### PROVIDED DATA ###

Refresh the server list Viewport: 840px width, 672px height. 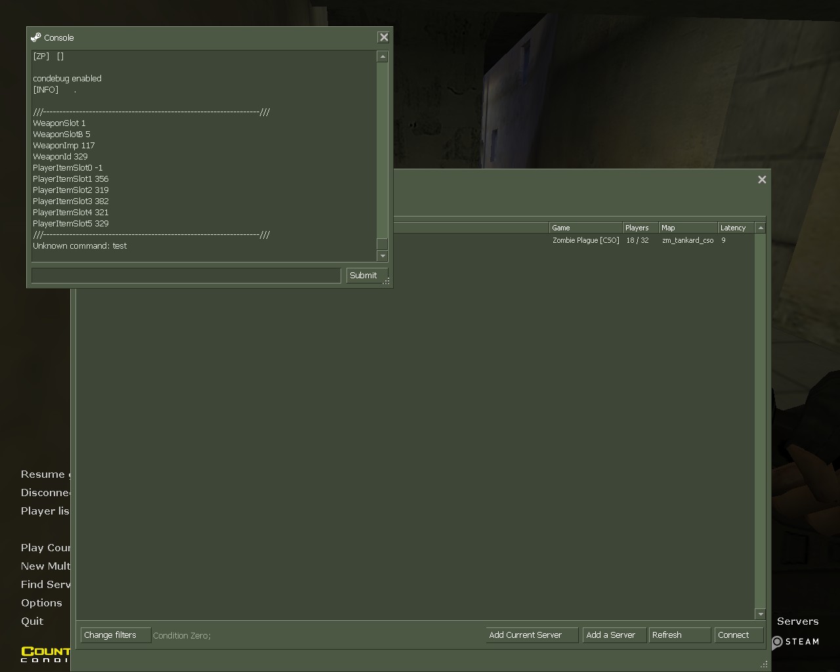click(x=679, y=635)
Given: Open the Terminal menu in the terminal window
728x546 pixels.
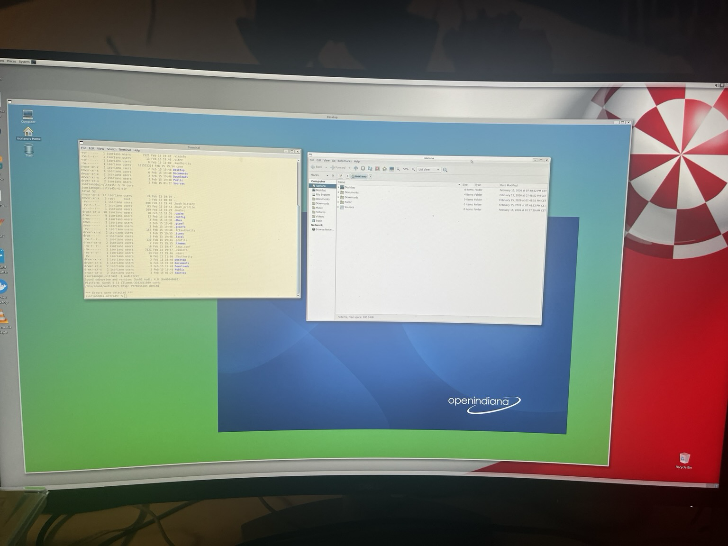Looking at the screenshot, I should [125, 150].
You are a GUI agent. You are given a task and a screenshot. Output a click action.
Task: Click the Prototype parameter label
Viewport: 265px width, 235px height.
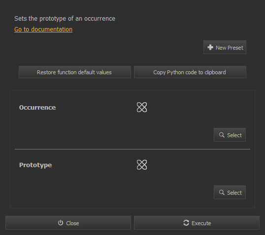point(35,165)
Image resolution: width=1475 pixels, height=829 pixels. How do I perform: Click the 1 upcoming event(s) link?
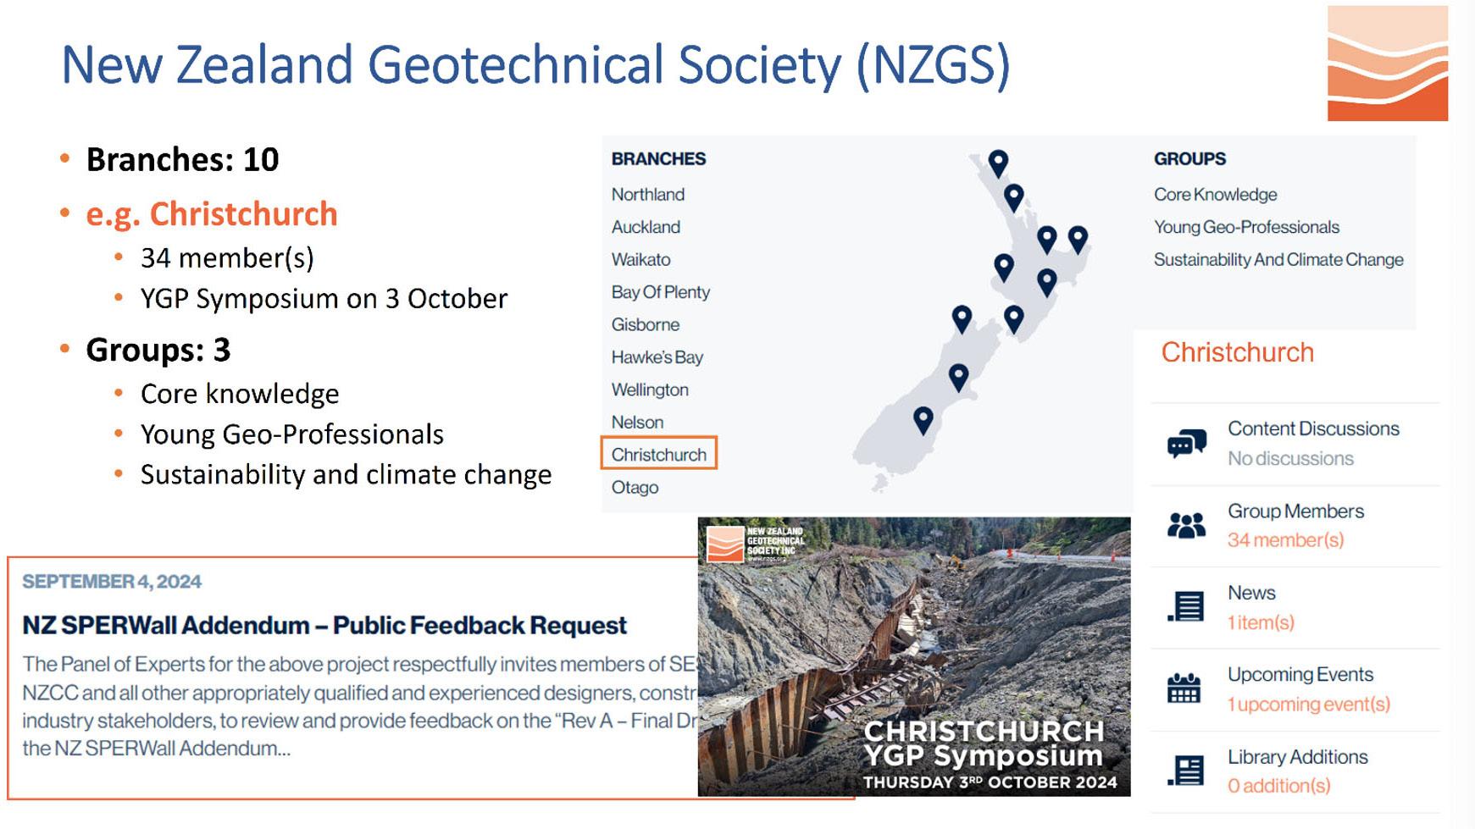[x=1308, y=705]
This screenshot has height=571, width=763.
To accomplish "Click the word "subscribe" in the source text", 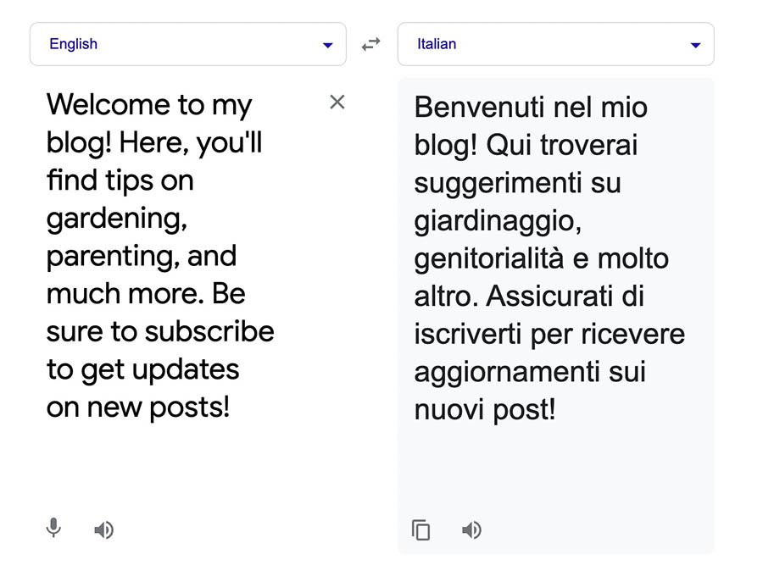I will [x=209, y=331].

###

■ WORK INSTRUCTIONS:
The lines to copy exactly start with the line above that has "You are a GUI" and go on through the line that has "This screenshot has height=571, width=763."; please include both, add nothing else, and omit the pictures.

■ TASK OUTPUT:
You are a GUI agent. You are given a task and a screenshot. Output a click action.
Task: Click the Prototype parameter label
Viewport: 265px width, 235px height.
point(35,165)
Image resolution: width=1475 pixels, height=829 pixels. How do I perform: Click the 1 upcoming event(s) link?
[x=1308, y=705]
This screenshot has height=571, width=763.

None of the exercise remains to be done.